DATA EXCERPTS:
"""

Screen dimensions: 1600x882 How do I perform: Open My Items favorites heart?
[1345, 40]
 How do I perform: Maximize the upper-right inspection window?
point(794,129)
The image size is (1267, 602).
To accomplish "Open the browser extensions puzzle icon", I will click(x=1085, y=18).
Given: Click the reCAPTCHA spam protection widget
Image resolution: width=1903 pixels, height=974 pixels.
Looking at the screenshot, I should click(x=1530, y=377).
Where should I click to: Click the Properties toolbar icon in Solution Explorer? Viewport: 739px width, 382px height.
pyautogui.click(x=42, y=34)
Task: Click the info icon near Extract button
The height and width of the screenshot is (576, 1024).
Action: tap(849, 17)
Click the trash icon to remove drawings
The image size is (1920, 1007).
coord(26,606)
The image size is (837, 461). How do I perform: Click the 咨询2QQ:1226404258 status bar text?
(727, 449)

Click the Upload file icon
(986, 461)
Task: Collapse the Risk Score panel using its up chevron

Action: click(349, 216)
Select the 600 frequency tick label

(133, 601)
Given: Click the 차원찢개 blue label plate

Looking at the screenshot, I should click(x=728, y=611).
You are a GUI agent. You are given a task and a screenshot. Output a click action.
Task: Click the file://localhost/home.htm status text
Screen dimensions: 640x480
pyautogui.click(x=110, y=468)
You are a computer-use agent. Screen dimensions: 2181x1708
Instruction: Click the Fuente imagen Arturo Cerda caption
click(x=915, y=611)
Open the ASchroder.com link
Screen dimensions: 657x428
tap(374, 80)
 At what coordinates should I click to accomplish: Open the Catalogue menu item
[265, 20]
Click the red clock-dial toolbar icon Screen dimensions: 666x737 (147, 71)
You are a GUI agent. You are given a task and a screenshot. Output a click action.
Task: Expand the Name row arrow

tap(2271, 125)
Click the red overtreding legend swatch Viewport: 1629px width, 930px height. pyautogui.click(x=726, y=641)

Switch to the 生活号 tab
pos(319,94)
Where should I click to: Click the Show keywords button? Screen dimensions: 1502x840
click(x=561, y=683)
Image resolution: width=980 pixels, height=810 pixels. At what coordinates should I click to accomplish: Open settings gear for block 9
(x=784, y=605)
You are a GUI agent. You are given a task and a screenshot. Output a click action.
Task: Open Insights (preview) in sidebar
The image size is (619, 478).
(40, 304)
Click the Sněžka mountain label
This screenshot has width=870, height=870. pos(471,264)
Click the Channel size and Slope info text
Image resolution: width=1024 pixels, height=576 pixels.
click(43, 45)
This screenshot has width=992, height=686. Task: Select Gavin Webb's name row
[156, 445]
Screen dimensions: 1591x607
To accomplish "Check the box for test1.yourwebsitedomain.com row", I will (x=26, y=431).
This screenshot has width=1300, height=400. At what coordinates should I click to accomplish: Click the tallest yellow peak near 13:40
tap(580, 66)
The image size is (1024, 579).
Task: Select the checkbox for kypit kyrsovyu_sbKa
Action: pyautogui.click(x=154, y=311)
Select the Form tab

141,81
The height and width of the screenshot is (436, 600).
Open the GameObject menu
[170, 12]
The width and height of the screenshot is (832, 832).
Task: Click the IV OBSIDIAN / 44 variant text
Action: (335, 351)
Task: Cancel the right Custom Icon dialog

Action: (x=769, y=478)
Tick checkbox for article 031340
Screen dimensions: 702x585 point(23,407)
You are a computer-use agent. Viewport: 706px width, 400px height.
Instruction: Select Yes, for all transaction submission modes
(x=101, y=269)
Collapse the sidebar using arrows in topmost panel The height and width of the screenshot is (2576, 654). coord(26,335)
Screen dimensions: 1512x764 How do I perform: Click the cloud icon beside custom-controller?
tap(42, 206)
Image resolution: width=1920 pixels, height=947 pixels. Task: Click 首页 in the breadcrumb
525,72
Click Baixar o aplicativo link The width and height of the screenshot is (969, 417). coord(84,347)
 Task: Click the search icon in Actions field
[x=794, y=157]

"""

PROBLEM TO SOLVE: From the listing above, copy every line where the string "link" is found.

YOUR SOLUTION:
Open the ASchroder.com link
Click Baixar o aplicativo link The width and height of the screenshot is (969, 417). coord(84,347)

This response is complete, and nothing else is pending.